**Work task**
Locate all lines in the data below that hold "agent" and show them.

Segment Start: Records for the task

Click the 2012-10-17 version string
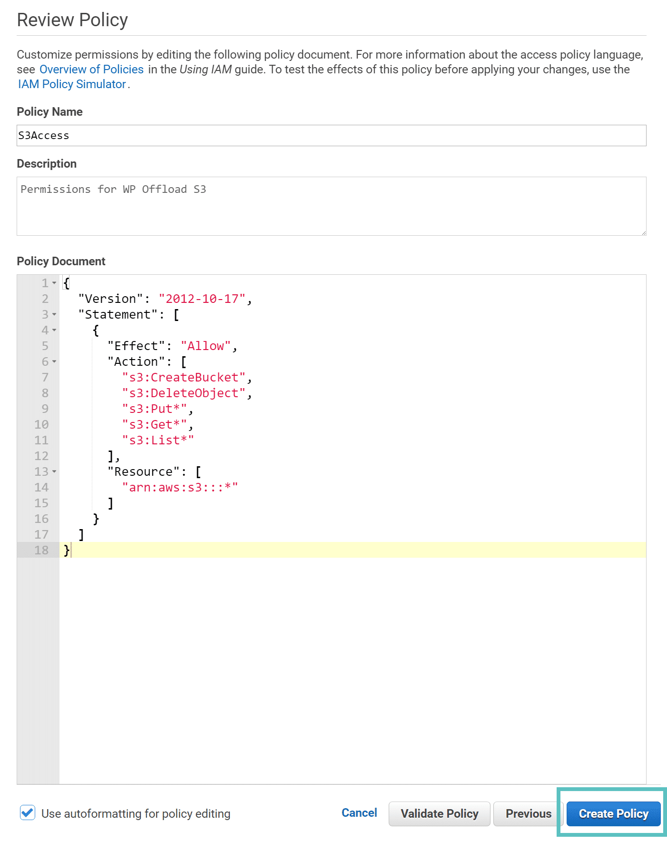 (x=202, y=299)
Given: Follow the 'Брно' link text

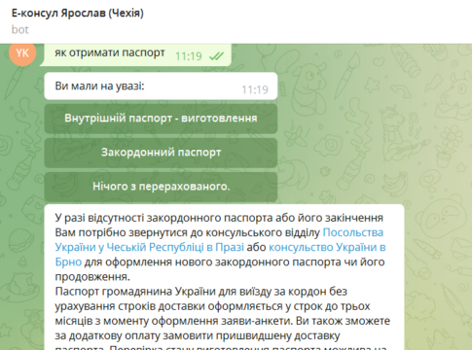Looking at the screenshot, I should 68,262.
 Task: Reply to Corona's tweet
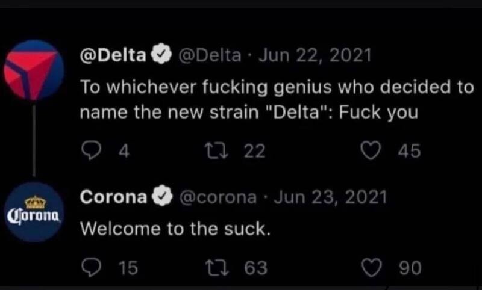[x=92, y=268]
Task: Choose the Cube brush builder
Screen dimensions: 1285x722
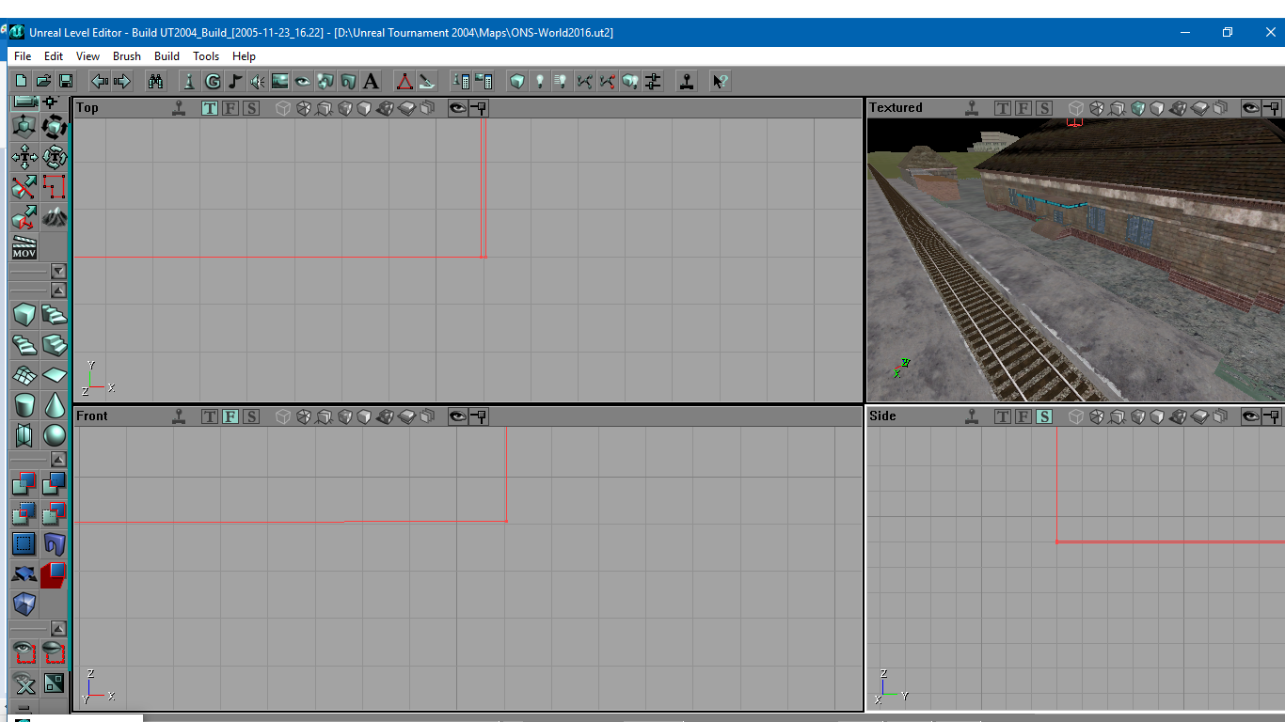Action: [x=24, y=315]
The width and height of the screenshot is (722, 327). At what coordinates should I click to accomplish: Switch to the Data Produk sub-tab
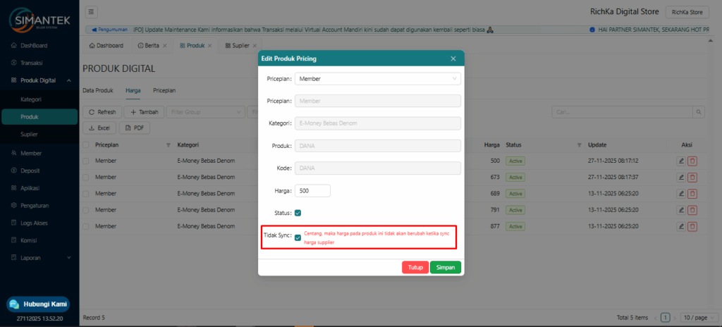[98, 90]
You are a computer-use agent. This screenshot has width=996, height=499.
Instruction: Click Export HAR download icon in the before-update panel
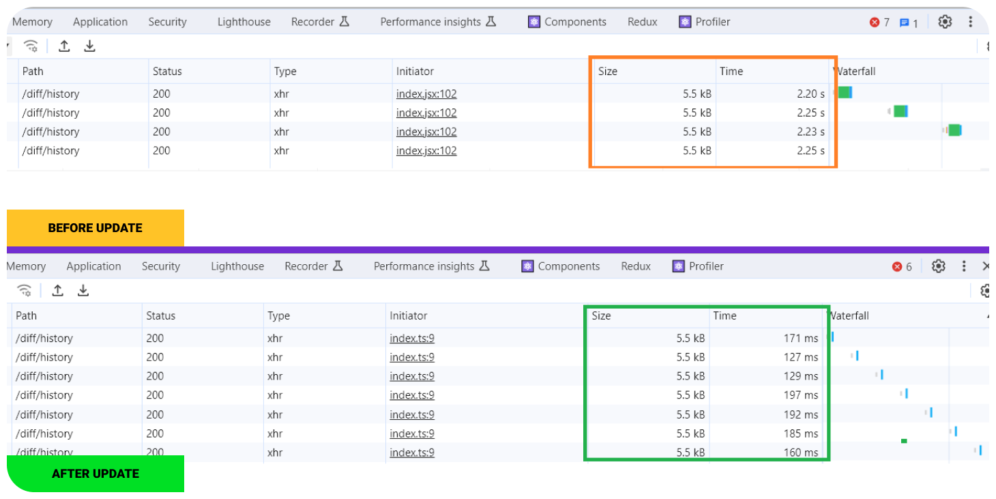89,46
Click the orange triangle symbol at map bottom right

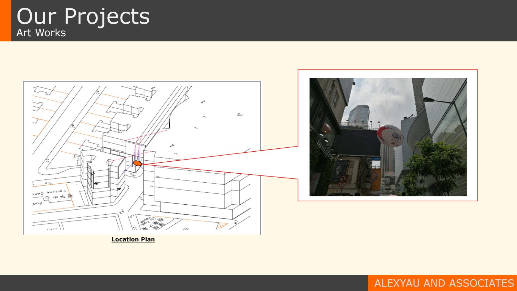coord(222,225)
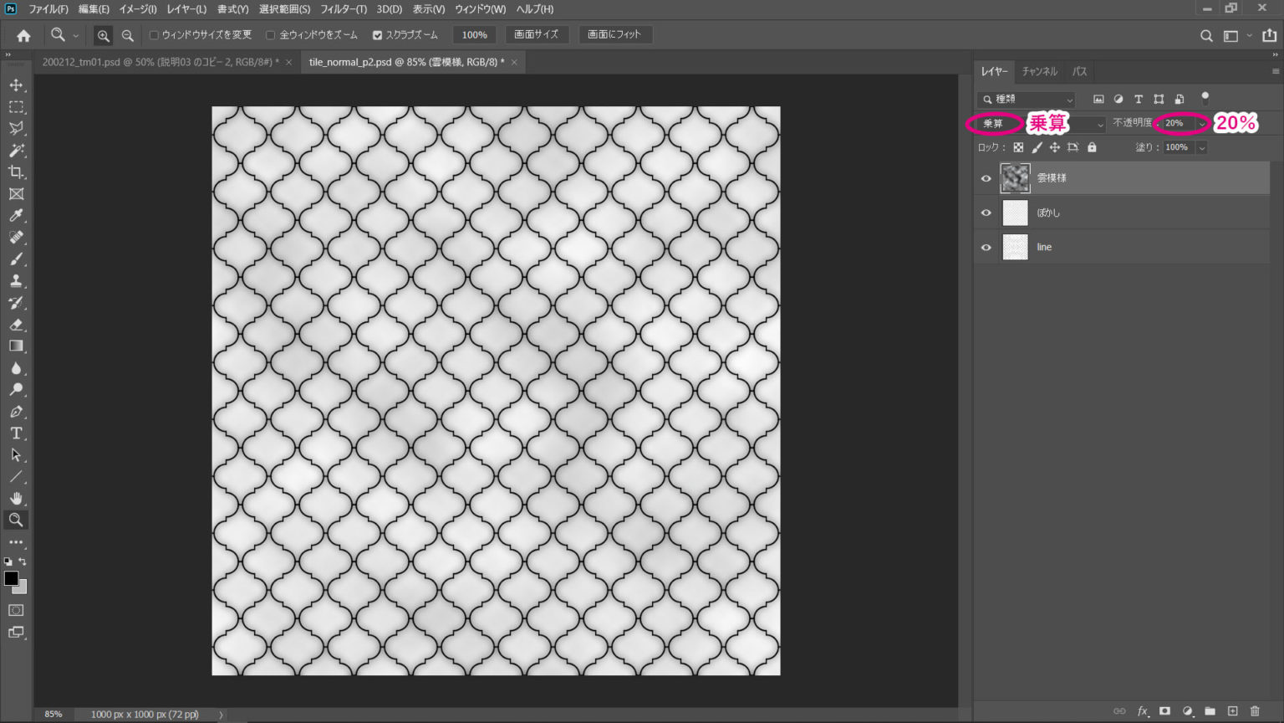Click the 画面にフィット button
Viewport: 1284px width, 723px height.
pos(615,34)
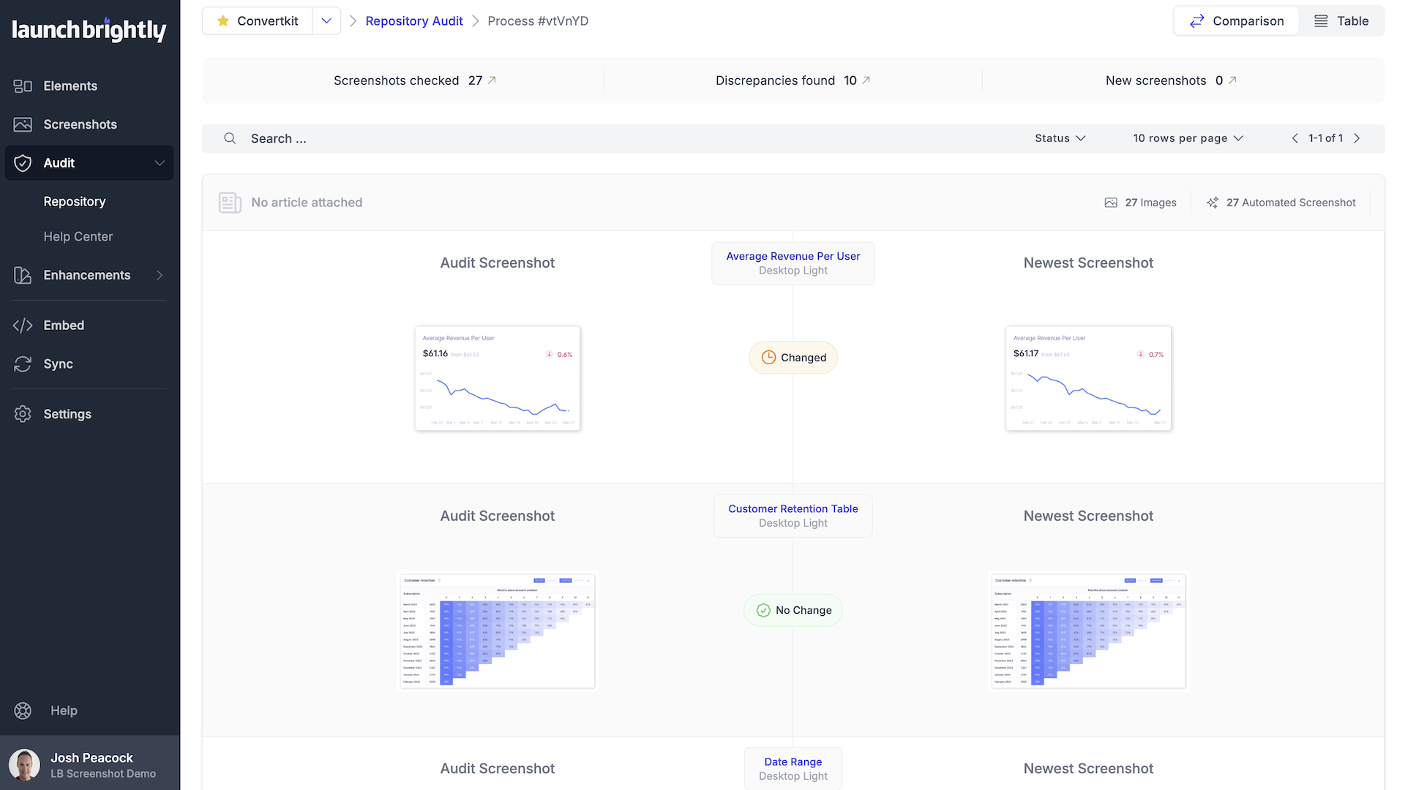This screenshot has width=1405, height=790.
Task: Open the Audit section in sidebar
Action: click(90, 162)
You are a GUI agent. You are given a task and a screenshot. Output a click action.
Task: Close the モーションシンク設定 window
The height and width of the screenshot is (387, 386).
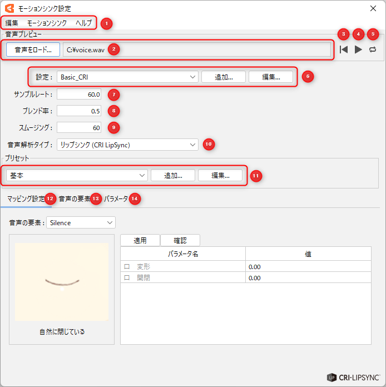point(372,8)
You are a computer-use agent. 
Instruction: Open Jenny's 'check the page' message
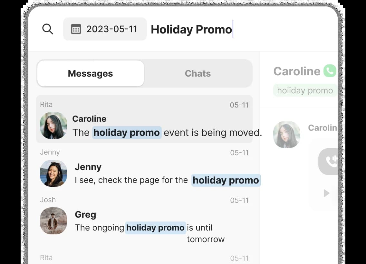[167, 180]
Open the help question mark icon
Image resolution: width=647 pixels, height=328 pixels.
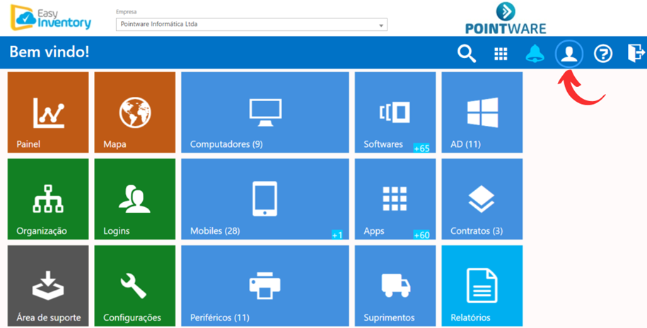pyautogui.click(x=602, y=54)

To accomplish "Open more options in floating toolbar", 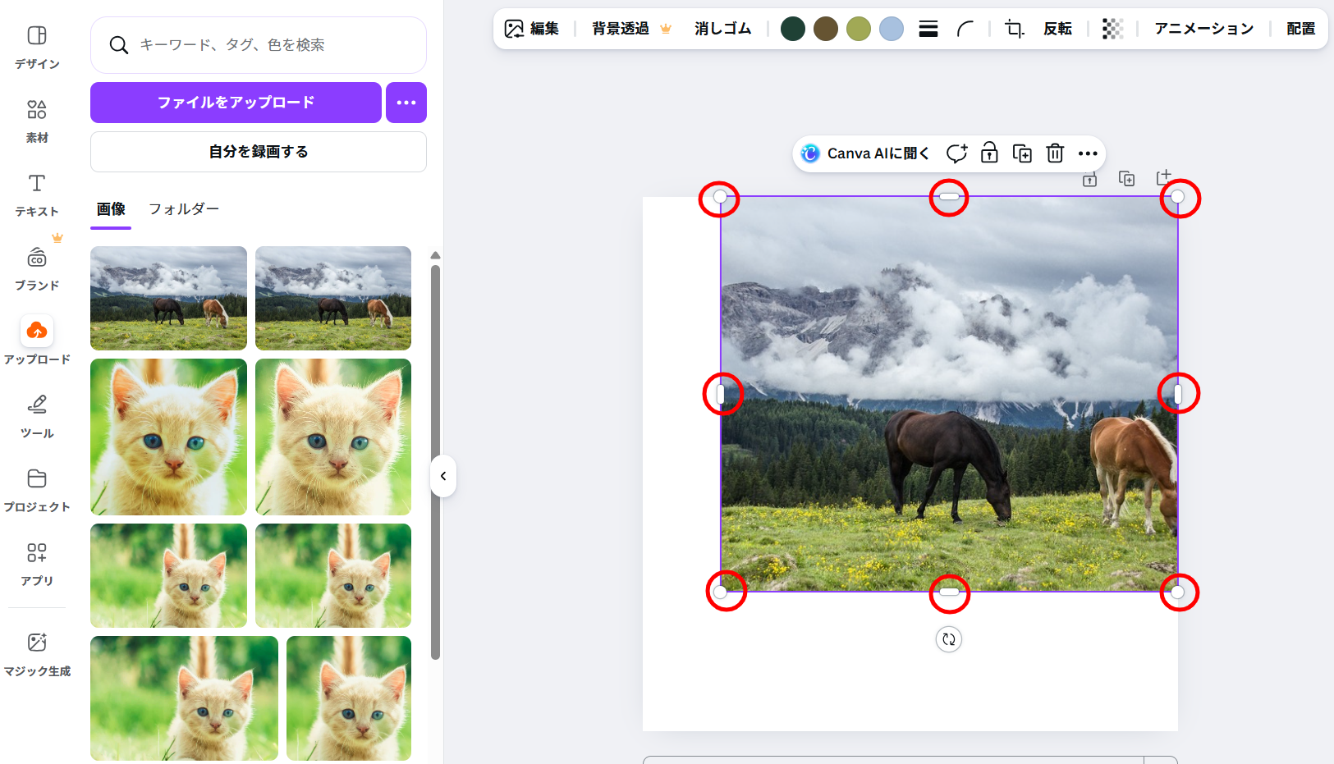I will coord(1088,153).

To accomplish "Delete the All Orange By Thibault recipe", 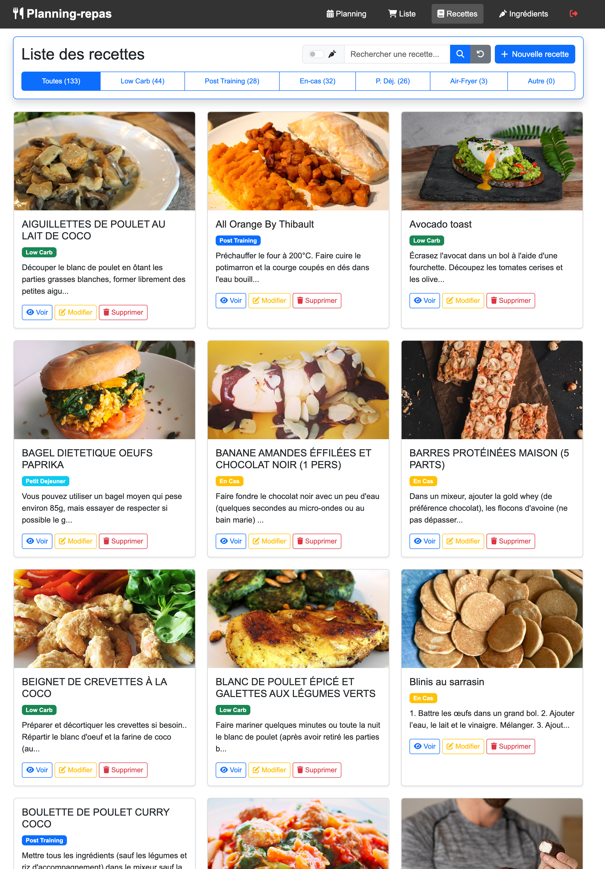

Segment End: Records for the task

**Output of the exercise**
You are a computer-use agent. This screenshot has width=996, height=499.
You are a GUI agent. You are given a task and a screenshot. Output a click action.
You are a computer-use agent. 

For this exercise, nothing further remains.